Le nom 8 Years in the Desert tire son origine d’une peine que Phinney a récemment purgée dans le purgatoire variétal. Après avoir vendu The Prisoner à Huneeus Vintners en 2008 (il a ensuite vendu sa société mère, Orin Swift Cellars, à E&J Gallo en 2016), il a signé une clause de non-concurrence, acceptant de ne pas faire de Zinfandel pendant huit ans. Maintenant, il est enfin libre d’en produire pour Orin Swift Cellars.
Comme pour The Prisoner, dont l’étiquette arborait une gravure accrocheuse de Francisco de Goya, 8 Years in the Desert est emballé de manière créative. Seulement 3 500 caisses du millésime 2016 ont été mises à la disposition des collectionneurs, chacune portant une étiquette mixte différente. Toutes ont été personnellement conçues par Phinney, un amoureux de tout ce qui est tactile, y compris les magazines, les livres et les skateboards (une obsession de sa jeunesse). L’une de ces étiquettes a également été utilisée sur le millésime 2017 ; les sept autres suivront dans les millésimes suivants.
Phinney affirme que ses vins sont plus qu’une marque cool.
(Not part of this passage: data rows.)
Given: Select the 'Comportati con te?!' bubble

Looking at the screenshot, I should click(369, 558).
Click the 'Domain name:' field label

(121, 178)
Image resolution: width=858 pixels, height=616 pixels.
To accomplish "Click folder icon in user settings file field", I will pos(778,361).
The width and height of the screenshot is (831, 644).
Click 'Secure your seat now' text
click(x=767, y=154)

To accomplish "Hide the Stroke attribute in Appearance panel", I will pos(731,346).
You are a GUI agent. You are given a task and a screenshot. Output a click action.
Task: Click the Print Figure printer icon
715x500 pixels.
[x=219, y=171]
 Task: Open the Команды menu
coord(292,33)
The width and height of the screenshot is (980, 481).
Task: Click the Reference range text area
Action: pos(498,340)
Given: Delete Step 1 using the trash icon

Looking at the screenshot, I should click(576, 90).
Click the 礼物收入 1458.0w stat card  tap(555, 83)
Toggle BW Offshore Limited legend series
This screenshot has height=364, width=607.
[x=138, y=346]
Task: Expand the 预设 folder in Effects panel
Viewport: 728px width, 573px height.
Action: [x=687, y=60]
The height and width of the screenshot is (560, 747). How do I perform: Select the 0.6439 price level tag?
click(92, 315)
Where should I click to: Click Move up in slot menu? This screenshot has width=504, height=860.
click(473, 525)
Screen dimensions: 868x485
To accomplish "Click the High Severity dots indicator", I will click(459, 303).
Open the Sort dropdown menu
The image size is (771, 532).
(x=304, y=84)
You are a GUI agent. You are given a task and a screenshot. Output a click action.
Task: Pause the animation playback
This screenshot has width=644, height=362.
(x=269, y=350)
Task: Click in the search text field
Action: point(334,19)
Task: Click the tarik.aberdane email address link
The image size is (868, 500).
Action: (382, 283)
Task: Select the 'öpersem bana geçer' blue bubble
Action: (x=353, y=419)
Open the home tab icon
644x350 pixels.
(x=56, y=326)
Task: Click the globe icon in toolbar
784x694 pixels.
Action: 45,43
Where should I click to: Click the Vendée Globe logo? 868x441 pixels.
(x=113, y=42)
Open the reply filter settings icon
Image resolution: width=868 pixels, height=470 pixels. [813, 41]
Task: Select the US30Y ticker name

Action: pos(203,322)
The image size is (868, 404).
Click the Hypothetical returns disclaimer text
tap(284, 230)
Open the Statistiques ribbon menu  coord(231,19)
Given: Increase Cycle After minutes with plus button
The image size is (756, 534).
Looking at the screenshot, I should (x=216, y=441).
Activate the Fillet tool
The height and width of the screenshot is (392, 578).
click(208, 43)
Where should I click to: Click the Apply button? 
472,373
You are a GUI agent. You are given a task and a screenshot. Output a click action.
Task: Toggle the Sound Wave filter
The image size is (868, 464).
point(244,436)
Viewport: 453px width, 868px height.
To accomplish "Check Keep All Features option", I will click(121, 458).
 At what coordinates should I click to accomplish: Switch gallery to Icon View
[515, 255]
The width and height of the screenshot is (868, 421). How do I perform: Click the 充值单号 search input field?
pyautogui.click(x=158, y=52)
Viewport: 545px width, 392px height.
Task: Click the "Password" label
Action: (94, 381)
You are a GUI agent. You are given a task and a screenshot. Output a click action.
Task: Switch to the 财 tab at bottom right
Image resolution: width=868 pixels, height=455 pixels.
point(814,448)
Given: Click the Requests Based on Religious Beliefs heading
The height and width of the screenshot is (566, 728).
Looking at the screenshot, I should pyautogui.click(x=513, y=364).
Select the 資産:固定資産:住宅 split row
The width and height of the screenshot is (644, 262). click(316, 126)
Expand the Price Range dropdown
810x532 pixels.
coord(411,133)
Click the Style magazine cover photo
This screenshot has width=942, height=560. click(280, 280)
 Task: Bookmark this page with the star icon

Il croit qu’il « surpasse la qualité tout en sous-livrant le prix ». (Le prix de vente conseillé de 8 ans dans le désert est de 50 $.)
Todd Wernstrom, directeur des ventes de l’importateur et distributeur de vins à production limitée The French Corner, est d’accord. « J’ai tendance à éviter les étiquettes comme la sienne car elles me suggèrent généralement, et cela se vérifie souvent dans le verre, que le producteur vend ce qu’il y a sur la bouteille plutôt que ce qu’il y a dedans », dit-il. « Phinney est l’exception à cette règle. »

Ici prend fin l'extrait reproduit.